[EXERCISE DIRECTIONS]: Say how many lines in the records contain "notifications". The reply must consist of the number alone.

[[ RECORDS PROVIDED open ]]

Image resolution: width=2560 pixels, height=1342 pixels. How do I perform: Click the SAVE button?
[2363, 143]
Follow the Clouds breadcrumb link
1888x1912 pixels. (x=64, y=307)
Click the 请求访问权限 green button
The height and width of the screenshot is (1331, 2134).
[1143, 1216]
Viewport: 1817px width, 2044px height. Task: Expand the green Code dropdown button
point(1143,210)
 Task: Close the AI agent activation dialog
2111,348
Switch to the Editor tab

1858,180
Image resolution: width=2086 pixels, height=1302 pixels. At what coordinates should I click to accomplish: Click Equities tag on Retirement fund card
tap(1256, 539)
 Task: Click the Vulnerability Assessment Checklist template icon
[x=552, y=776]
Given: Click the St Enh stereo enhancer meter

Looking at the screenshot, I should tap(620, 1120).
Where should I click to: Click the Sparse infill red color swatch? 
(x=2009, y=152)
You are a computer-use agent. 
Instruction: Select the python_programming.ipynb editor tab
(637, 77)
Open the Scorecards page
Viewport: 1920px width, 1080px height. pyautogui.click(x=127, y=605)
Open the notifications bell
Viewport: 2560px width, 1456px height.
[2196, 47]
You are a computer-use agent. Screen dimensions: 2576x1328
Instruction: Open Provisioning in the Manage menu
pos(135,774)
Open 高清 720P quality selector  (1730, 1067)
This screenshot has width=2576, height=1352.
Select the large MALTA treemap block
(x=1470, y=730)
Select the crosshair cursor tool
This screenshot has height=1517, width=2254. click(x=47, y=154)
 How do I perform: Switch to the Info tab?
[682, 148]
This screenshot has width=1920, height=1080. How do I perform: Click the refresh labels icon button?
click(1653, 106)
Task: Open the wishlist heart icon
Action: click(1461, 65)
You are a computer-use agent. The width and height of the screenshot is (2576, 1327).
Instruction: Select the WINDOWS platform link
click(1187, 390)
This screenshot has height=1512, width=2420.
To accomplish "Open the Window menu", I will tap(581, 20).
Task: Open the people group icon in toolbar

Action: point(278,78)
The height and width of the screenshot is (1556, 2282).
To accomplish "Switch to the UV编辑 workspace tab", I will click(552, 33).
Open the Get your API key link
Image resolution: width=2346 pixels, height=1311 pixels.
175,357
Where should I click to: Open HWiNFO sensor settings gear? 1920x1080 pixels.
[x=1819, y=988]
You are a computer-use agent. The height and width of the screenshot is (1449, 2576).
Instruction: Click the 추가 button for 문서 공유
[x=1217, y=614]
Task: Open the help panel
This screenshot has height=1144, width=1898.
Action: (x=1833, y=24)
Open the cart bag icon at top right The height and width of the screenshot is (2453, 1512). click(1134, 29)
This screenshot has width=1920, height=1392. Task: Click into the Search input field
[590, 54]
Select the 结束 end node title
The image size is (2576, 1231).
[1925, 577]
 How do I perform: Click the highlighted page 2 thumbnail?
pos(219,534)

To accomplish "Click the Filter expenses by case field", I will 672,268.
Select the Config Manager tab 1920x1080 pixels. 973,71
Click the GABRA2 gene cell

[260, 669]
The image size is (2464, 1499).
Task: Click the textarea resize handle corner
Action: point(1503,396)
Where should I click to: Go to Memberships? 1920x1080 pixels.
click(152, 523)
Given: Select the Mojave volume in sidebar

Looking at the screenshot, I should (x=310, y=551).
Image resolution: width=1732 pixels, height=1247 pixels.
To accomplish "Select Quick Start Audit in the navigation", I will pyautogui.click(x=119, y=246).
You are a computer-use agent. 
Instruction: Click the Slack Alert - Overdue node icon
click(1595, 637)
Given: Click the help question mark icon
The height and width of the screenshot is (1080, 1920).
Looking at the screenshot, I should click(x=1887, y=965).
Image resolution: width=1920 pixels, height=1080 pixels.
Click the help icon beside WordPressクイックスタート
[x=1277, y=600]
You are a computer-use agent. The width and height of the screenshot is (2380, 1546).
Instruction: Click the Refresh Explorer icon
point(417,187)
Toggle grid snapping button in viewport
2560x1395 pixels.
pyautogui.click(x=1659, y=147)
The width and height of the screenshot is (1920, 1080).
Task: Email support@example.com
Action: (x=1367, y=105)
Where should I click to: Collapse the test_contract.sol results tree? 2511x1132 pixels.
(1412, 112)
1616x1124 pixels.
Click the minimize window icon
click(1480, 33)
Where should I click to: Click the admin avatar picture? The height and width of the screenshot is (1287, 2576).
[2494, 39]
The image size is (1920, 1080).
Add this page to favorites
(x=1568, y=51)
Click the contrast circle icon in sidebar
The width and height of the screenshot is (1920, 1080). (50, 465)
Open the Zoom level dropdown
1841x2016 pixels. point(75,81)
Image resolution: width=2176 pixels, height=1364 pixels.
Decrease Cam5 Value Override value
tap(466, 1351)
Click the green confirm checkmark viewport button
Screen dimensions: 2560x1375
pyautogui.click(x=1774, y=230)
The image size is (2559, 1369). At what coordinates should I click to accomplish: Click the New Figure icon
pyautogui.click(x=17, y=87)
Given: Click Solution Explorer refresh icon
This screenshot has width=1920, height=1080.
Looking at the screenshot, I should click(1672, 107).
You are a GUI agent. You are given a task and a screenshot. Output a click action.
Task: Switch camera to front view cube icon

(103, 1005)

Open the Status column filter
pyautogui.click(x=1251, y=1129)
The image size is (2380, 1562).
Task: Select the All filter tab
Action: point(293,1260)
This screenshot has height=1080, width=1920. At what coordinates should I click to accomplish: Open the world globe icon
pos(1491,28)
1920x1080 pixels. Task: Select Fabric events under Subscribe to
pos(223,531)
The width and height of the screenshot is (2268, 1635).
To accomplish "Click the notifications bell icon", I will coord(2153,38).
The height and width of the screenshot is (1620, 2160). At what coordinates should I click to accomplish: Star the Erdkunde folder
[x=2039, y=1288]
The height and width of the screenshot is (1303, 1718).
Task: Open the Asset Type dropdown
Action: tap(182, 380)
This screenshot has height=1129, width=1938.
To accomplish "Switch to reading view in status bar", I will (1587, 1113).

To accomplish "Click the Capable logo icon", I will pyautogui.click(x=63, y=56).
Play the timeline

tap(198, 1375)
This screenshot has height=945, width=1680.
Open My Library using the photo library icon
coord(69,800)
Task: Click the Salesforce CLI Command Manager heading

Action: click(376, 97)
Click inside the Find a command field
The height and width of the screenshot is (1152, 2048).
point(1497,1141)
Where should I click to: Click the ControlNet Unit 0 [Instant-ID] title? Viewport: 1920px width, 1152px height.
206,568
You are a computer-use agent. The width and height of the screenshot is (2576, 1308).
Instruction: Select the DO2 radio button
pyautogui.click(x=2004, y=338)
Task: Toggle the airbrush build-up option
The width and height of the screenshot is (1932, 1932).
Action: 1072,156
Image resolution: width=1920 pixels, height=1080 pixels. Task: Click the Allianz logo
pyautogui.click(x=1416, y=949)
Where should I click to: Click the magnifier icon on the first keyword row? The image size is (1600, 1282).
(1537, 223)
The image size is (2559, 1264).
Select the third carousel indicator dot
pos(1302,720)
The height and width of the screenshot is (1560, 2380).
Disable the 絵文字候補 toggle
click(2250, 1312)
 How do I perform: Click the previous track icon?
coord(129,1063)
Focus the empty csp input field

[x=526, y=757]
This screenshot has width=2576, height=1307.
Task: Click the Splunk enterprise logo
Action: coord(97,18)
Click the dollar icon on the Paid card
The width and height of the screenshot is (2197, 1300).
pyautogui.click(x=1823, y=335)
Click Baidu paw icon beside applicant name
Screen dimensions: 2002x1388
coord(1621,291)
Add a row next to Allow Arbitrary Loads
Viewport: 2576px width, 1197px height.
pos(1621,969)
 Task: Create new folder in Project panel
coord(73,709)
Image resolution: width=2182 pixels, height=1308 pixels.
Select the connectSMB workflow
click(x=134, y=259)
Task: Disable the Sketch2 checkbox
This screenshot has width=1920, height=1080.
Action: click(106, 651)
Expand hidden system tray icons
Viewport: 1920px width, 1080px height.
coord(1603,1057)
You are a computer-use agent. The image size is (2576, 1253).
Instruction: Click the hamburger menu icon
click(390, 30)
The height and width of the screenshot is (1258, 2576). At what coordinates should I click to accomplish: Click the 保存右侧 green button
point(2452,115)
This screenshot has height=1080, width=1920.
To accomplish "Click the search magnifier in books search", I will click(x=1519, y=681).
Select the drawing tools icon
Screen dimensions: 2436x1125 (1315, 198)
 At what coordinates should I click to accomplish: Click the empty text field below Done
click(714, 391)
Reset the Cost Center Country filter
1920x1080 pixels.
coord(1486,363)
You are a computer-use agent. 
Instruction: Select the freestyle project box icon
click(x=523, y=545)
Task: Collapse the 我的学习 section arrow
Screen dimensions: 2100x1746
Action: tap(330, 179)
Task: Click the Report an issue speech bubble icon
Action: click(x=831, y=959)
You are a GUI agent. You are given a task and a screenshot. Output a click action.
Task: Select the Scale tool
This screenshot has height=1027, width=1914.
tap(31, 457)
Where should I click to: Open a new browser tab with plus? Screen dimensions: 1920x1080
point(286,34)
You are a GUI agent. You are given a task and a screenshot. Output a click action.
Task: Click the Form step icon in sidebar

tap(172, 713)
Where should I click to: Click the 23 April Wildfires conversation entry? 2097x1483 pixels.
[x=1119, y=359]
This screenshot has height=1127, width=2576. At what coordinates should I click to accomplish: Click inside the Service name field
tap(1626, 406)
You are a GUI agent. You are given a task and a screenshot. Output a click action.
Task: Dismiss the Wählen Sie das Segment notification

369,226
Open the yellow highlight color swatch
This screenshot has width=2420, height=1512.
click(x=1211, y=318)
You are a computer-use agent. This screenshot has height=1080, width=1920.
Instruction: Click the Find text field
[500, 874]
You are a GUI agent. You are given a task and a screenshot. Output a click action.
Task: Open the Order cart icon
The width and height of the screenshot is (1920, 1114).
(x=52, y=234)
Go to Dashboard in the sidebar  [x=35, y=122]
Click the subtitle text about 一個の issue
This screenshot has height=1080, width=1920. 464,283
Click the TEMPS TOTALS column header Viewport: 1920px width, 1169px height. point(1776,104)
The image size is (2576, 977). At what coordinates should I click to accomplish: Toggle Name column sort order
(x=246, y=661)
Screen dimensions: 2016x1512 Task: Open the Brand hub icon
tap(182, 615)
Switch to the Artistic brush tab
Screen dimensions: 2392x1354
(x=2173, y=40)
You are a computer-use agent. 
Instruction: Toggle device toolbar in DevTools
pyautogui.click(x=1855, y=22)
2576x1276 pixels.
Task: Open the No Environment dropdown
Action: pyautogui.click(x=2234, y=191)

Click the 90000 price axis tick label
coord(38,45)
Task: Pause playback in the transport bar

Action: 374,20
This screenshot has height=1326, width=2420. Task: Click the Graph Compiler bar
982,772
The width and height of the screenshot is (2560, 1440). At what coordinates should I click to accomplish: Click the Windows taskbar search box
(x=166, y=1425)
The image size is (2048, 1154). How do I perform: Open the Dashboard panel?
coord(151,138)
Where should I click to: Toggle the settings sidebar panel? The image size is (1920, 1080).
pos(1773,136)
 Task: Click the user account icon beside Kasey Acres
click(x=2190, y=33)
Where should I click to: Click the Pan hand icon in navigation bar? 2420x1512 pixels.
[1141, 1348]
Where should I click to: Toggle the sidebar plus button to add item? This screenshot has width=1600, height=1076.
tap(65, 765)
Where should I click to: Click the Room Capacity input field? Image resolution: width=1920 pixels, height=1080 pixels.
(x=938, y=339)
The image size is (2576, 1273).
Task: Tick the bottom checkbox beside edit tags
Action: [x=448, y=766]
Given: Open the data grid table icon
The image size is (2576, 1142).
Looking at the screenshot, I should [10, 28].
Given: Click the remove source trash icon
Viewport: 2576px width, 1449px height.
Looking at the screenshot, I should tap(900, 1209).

[[ RECORDS PROVIDED closed ]]

[SOLUTION FOR THIS TASK]: 2